As I remember it, Friendship House was a large, grey, three story Victorian house. Inside was a children’s community center, an after-school and weekend place for kids in the neighborhood to get off the streets and “hangout”. Little did those kids realize that they were being tutored and educated on how to be productive and pro-active members of their local, national, and global communities. That was John Harrod’s style. Well I got the job. Little did I know at the time that I was now being tutored on being an arts educator. I really loved the job, and the kids were great. There was, however, a “senior photographer” there, and being a young and quite naive photographer, I was ready to learn  all I could from him. Man this guy raked me over the coal at every opportunity! Plus. he love to do this in front of kids.

OK, I figured I could handle this treatment, but I really couldn’t. One day after a pretty grueling day at work in the University Medical Center photography lab (Then Freemans Hospital), I went over to the “House”. There was no Metro back then, so the bus ride from NW to SE Washington during rush hour was long. Oh yeah, and to was summer! When I finally arrived the kids were there ready to go, and so was the elder photographer. Man, he jumped all over me for being late. Well, my head was hot, and my fuse was short, I let them have it, and I stormed out of there vowing never to return. That night I got a call from Mr. Harrod. He told me to please come in the next day so he could talk with me. That was his style too. Always face to face with matters he felt were of importance.

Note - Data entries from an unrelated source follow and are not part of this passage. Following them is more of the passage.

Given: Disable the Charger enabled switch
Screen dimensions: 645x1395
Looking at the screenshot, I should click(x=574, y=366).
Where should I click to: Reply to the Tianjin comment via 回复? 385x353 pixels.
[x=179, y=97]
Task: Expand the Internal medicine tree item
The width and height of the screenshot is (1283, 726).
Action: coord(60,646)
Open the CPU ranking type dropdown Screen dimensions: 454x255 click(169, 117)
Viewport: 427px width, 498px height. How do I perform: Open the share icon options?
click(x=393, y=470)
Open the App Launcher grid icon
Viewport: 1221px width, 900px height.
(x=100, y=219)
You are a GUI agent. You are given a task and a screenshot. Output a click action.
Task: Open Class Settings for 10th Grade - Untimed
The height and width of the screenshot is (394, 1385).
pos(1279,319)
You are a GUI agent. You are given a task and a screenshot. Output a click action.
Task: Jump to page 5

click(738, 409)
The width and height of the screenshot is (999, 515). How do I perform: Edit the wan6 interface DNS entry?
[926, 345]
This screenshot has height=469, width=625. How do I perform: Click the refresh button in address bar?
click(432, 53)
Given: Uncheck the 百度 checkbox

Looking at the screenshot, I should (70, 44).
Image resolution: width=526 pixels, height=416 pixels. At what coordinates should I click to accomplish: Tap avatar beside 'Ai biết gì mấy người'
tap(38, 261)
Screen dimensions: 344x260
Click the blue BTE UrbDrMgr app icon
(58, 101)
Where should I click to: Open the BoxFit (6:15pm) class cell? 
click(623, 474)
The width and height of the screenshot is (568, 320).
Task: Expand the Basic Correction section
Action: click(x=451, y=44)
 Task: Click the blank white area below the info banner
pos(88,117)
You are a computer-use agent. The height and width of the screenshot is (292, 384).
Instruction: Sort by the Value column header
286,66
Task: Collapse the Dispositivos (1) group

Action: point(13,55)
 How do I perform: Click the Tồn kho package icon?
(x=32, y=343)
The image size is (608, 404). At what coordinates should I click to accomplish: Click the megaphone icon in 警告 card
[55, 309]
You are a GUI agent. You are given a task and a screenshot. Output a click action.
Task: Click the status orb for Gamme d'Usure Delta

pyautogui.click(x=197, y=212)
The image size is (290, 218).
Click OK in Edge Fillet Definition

OK, so I go to see him, and I get my first lesson in real world diplomacy. Mr. Harrod tells me that he “needs” me for his photo program to grow with new and fresh ideas. He then gives me the history of the other photographer and why he needs him and why the other guy needs the program. The other photographer, who for me at twenty something see him as a elder, help to build the program from the ground up. It is his way of giving back to his community. Remember this is a time not even ten years from the formal end to segregation nationally, and DC was still a city very much segregated. This was his domain. OK, I got it. I see the big picture, that all this really has nothing to do with me. It really doesn’t have anything to do with photography! It all about community building and neighborhood preservation. So, from that moment on, I didn’t need to check my ego at the door because I left it back at my apartment.

Things went very smoothly after that talk. I apologize for my behavior to the photographer in front of the kids, with John Harrod standing in the wings. Man, that was hard to do, but in the end it was well worth it. It wasn’t until some years later when I was giving that very same talk John Harrod gave me, to a young student photographer of mine, that I realized something. Mr. Harrod had also given that talk to the other photographer too! Man he was good. What a diplomat.

John Harrod was in his thirty’s when I first met him. He was still an older adult to me, and I was brought up to call people “Mister”. He wanted me to call him John, which took a little getting use to. Today I think of him as an elder statesman who was working on the front lines. He showed me why education was so very important, and if I could teach, I should teach. During his Life Celebration I thought, “Man, every student I ever had owes a lot to my first education mentor, John Harrod and my experiences at Friendship House.